**** EXCERPT PROVIDED ****

A little introduction
Everything started from an non-planing stuff done on #opsyria. To give you some context, we have a bot there, named ii, that’s help us with information management.
Birth and death of a bot
ii’s birth dates back to the second phase of opsyria, the phase were we go wild and try to get some contacts with Syrians. It was first a greetings bots, telling new comers some safety tips in Syrian (because we still do not speak Syrian).
Then, we fired up a tweeter account, and so, we add twitter functions to ii. And status.net also (for our status.net platform). And then, we added it the possibility to repeat interesting stuff ii saw on those platform (publishing on IRC the thing he saw in its following list on both platforms).
Then, we had some problem with the micro bloging thing. 140 characters is short, especially when you use arabic and weird unicode chars. So, we build a news functionality, that leads us to our news website where we still publish real time news form the ground, due to our contacts help.
After that, things went crazy. Lots of videos were posted online and we started indexing them. here came the videos functionality (and later on the pics one, same thing, but with pictures) and we started building an index of all videos related to Syrian events.
So, this is how we built on 6 month, our database of information, with dates, places and comments of each videos, pictures or news we can find. We build different websites using these and, one day, we realized that, it could be nice for preservation of the data, to extract them from the website they are located to be sure they will always be online.
We had fears that Syrian officials (or Assad’s supporters) could manage to get youtube or facebook accounts closed, and then have the videos unavailable and lost for everyone.
The archiving idea
At the 28C3, we already had a somewhat big databases. And a script that could download each video, and stores them on a website, as ‘static file’ with a non-friendly user interface (apache directory listing) located here: http://syria-videos.ceops.eu/
Some journalists just told us that it was nice, but not really usable (no way to easily parse stuff, or to find events related to one particular date, and so on). So, we started to think about how we could do that.
Parsing it by hand was out of questions, there was more than 600 videos, that is more than 4GB of files to watch, and some of them are harsh and crude to watch. Besides, we’re still unable to understand arabic in the text, so the only data we could use was the one in the flat files provided by ii.
Let’s compile html
And, at the time, I was playing a lot with ikiwiki, which is a markdown compilation to build static html page. So, I started looking at that. After all, it can generate html5, so it should be easy to add some \<video> tag inside a template, generating the pages form flat text is easy to do in bash and then, I just have to use git to push it and make the magic of ikiwiki works.
We will have pure html website, with smart URL, easily mirrorable (hey, no ?static=yes&wtf=ya&unknownparam&yetanotherfrckingstuff url, just 2012/02/11 for the 11st of February of 2012 events page), with a tagging system and full html5.
This was the concept. And since ikiwiki provides a local.css system, we could even asks gently and harass some designers to have a logo and some design around it (I can leave with pure HTML, but a lot of people do like fancy and rounded stuff…)

****

_INSTRUCTIONS TO FOLLOW:_
Answer these from the text about the opsyria bot and video archive:
(a) What was ii first used for?
(b) How many videos were there when parsing by hand was ruled out, and how large were the files in total?
(c) What URL would the events page for February 11, 2012 use?

**** DATA EXTRACT ****

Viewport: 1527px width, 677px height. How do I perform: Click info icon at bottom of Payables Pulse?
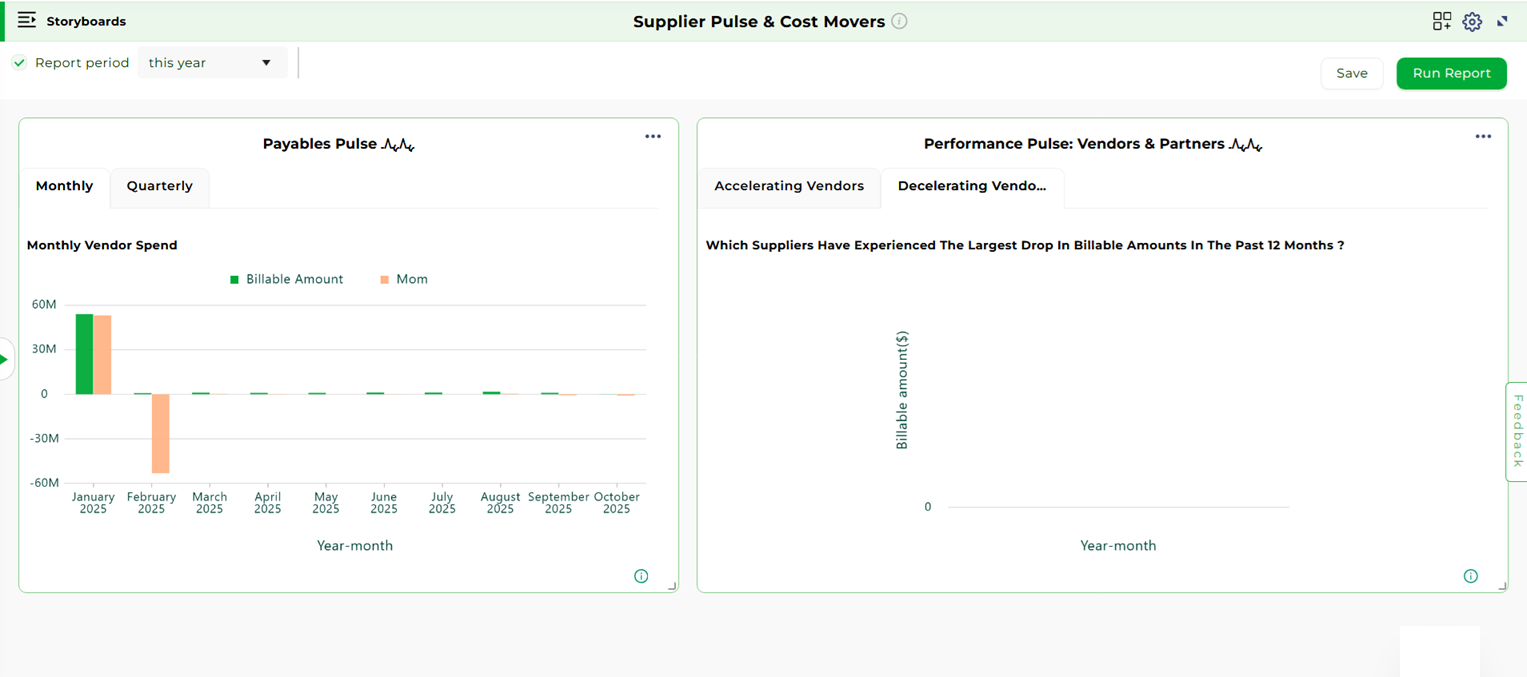point(641,576)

****

_WORKED SOLUTION:_
(a) It was a greetings bot that gave newcomers some safety tips.
(b) More than 600 videos, totaling more than 4GB of files.
(c) 2012/02/11